A arte versus o comércio

Quase tudo que precisamos descobrir em “O Desprezo” está em seus primeiros 15 minutos. O produtor ganancioso sente-se enganado por um diretor que busca reinventar “A Odisséia”, clássico grego. O primeiro busca dinheiro, o segundo a arte. É o velho conflito, que desde sempre permeou a criação, mas que ganhou novas dimensões com o cinema.

Entra em cena um novo roteirista, que é simpático ao diretor, mas que opta pelo lado mais forte e oferece a companhia da própria mulher ao produtor a fim de ser contratado para essa super produção. A mesma companheira a quem a pouco ele havia declarado paixão desmedida, num belo plano-seqüência em que Brigite Bardot aparece nua. Suaves movimentos nos levam a conhecer aquele jovem corpo, enquanto ela questiona o quanto é amada por seu companheiro.

Assim, assistiremos, durante toda a projeção, o embate entre arte versus comércio e um casal jovem a se maltratar. Veremos de forma suave, tais quais os travellings e pans que nos conduzem durante quase todo filme, a contradição do mundo das artes e o mais puro dos sonhos se desintegrando gradativamente.

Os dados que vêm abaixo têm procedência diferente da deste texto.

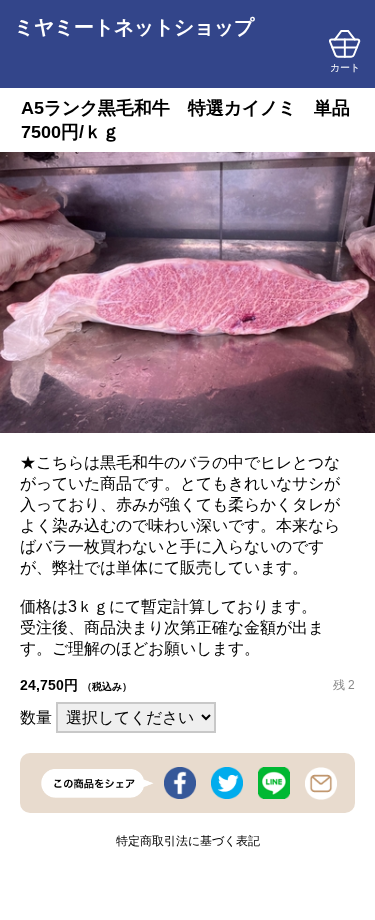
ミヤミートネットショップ (134, 27)
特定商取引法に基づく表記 (188, 841)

Há uma doçura nesse conflito, não apenas corporificado pela beleza de Bardot, mas pela paleta de cores e luz que é farta. Do início ao final, do apartamento em Roma a Capri.

Importante dizer, ainda, que “O Desprezo” se volta para si mesmo e para o cinema, desde o travelling inicial. Um filme que reflete suas próprias contradições e marca uma experiência única na carreira de Jean-Luc Godard.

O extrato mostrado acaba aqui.